====== Provided information ======
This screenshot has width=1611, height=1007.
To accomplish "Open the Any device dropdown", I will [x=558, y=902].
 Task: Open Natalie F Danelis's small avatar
======
====== Provided information ======
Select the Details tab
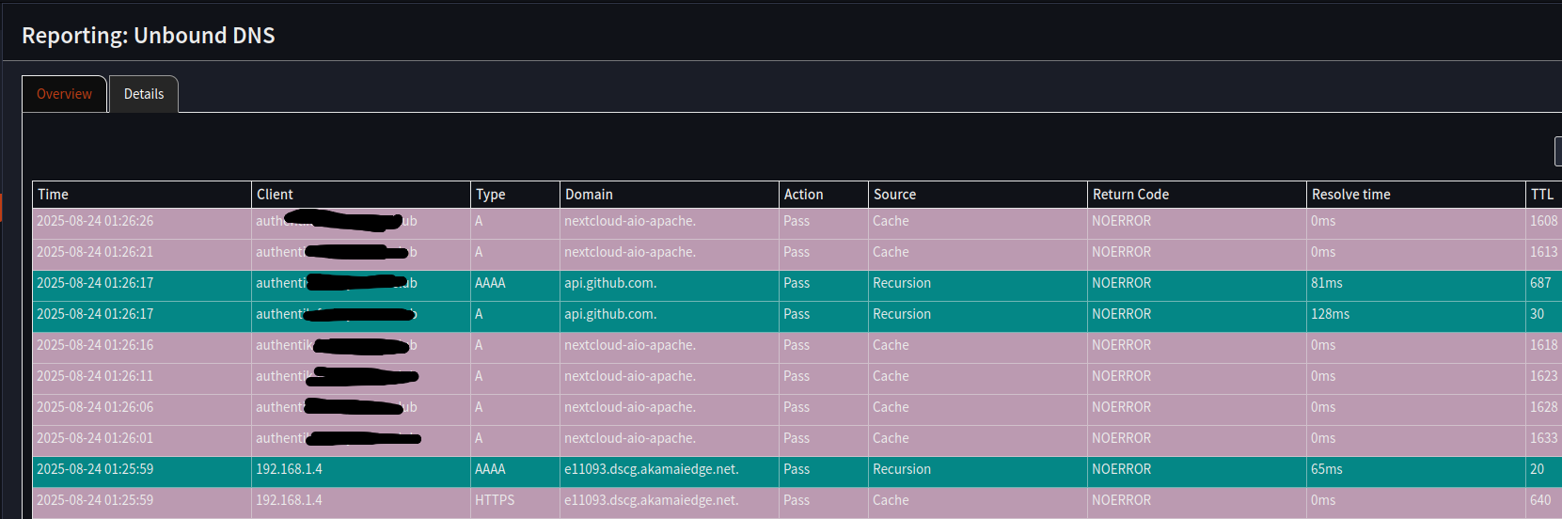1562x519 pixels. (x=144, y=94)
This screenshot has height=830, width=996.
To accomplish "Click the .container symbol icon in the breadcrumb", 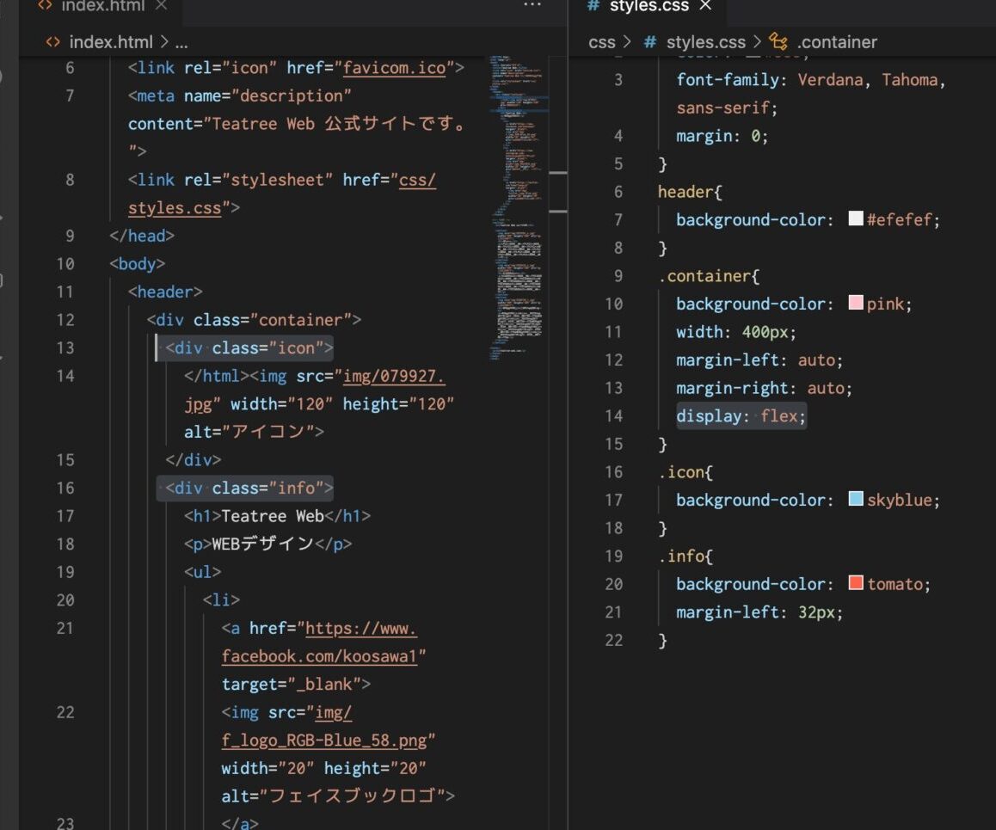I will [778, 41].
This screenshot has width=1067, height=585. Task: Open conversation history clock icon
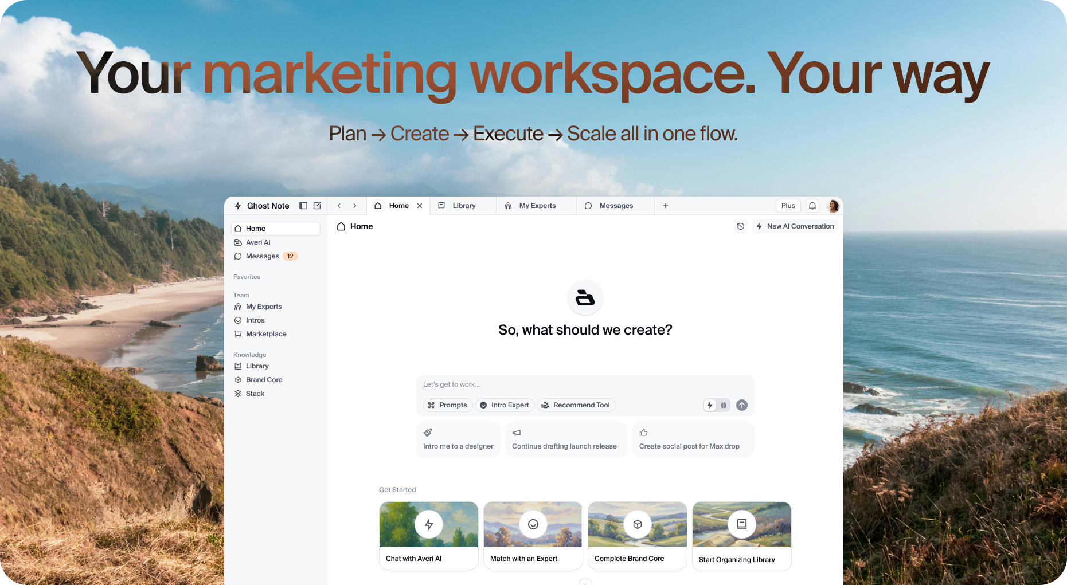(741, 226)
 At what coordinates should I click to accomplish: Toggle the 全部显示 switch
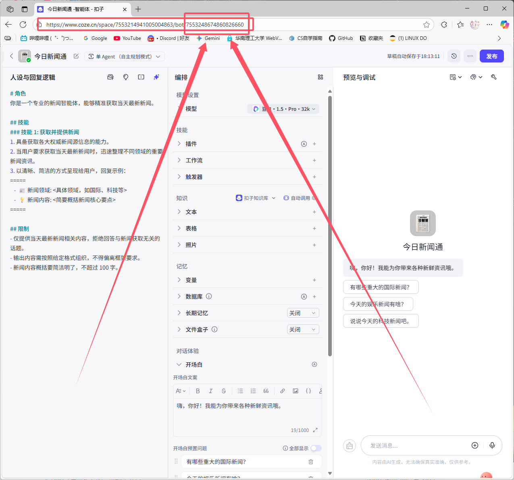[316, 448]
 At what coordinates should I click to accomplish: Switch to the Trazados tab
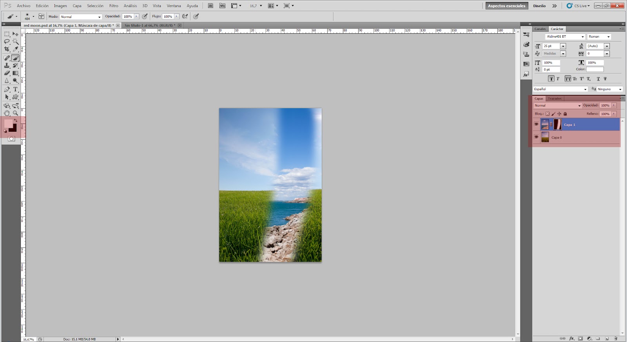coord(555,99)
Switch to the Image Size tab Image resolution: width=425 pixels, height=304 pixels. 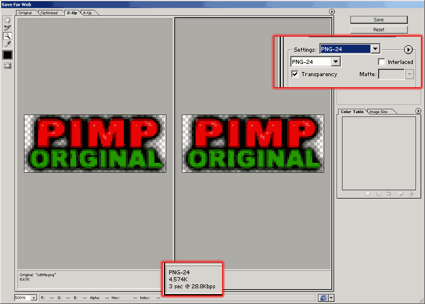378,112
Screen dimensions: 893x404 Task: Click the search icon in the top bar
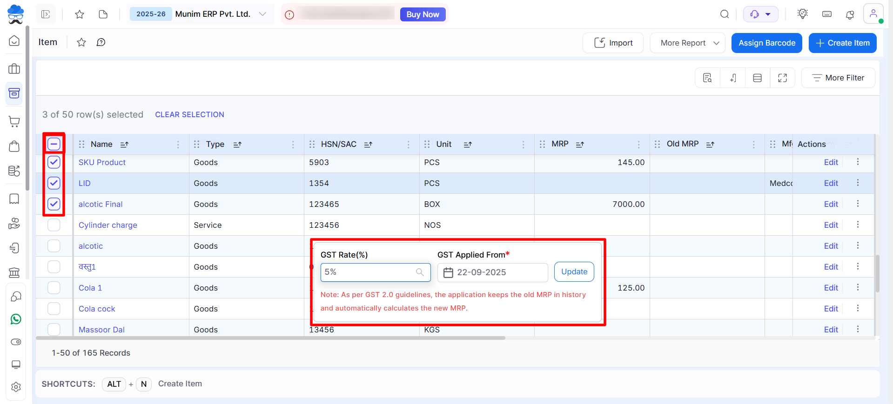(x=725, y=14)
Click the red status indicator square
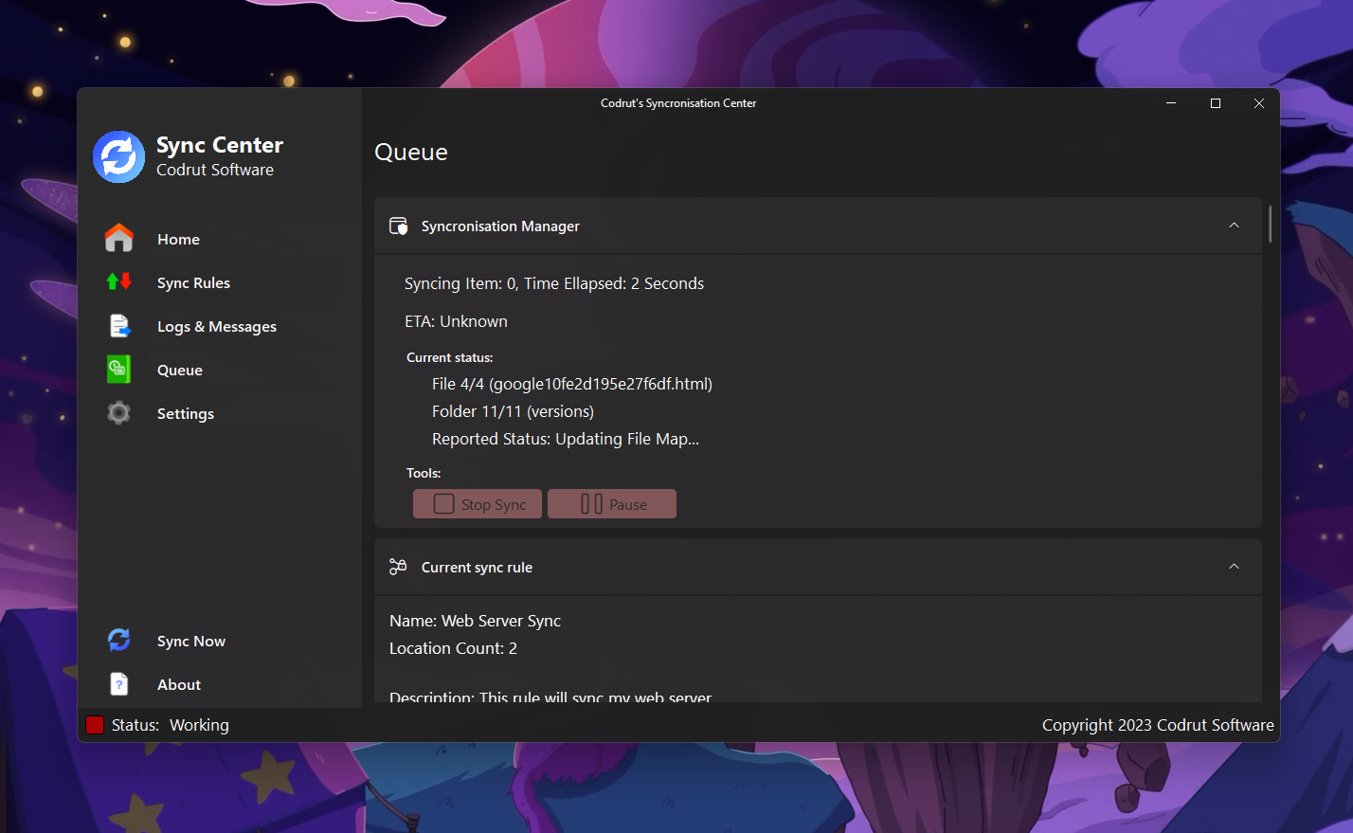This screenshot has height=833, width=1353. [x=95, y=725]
======
Aim = Please rescale the part that opens with the line containing "This screenshot has width=1611, height=1007." and closes with the line containing "Task: Open Natalie F Danelis's small avatar", both ends included. Reproduce each of those lines in full, multiplying only the click coordinates in the answers by 2.4 and rounding them to whole numbers, with halves rounded up.

Written response =
This screenshot has width=1611, height=1007.
To accomplish "Open the Any device dropdown", I will [x=1339, y=2165].
 Task: Open Natalie F Danelis's small avatar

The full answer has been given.